米国のIBM社によると、LGBT当事者であることを、カミングアウトした場合、労働生産性が15%増加するという。実際に、ゴールドマン・サックス証券・稲場弘樹氏は、LGBT当事者であることをカミングアウトした後、パフォーマンスが向上したというのだ(日経産業新聞19面(2016/1/18)を参照)。カミングアウトの実施前後の行動変化について、以下に紹介する。
カミングアウト前:
「時には嘘をついてでも周囲に悟られないようにしていた」
「自分を偽っていたので、人との繋がりが希薄に感じていた」
カミングアウト後:
「後ろから手綱を引っ張っておかないといけない」(前掲、稲場氏の上司の発言)と冗談交じりに言うほど、リーダーと現場を引っ張る存在になった
なぜ、カミングアウト後において、パフォーマンスが向上するのであろうか。
その理由について、ゴールドマン・サックスホールディングス人事部の住吉緑氏が以下のように答えている。
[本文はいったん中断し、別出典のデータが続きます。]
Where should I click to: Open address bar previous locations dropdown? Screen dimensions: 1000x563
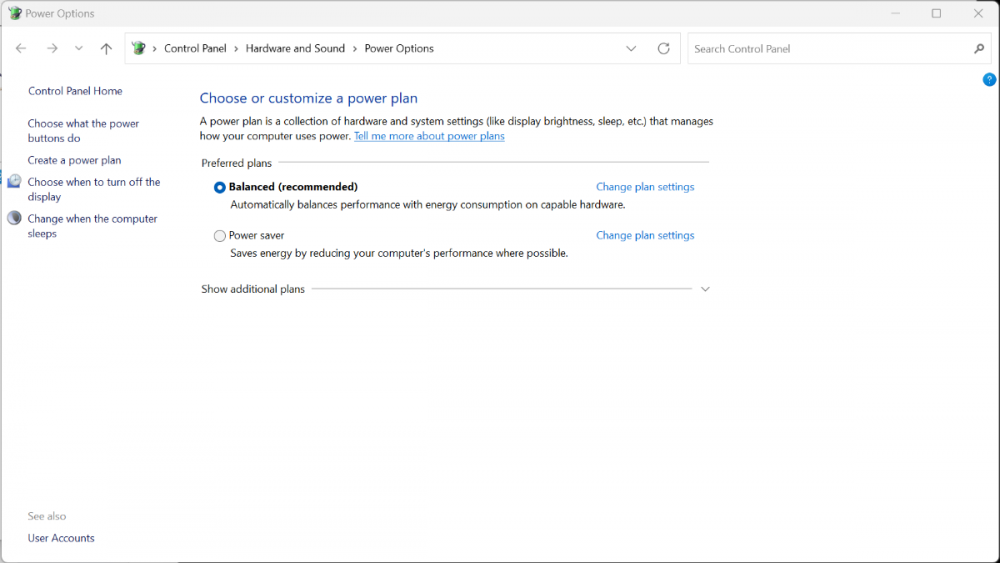pyautogui.click(x=631, y=49)
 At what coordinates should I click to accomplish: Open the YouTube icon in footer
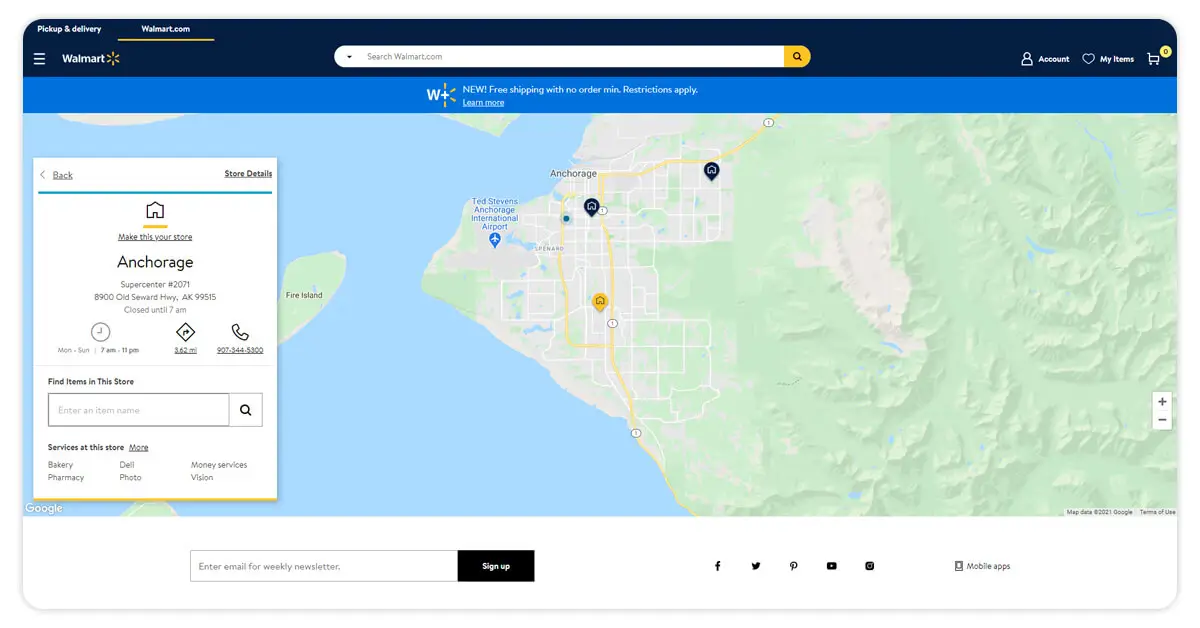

「LGBTを伏せて働いている人たちは、常に辻つまが合うように言動を注意しなければならず、矛盾を悟られないようにしている」
「精神的な負担は想像以上で、何も隠さずに済むようになれば、負担から解放されて最大のパフォーマンスを発揮できる」(前掲)
カミングアウトの当否は、本人が判断すべきだが、カミングアウトをしてもしなくても、LGBT当事者が働きやすい環境を整えることが重要と思う。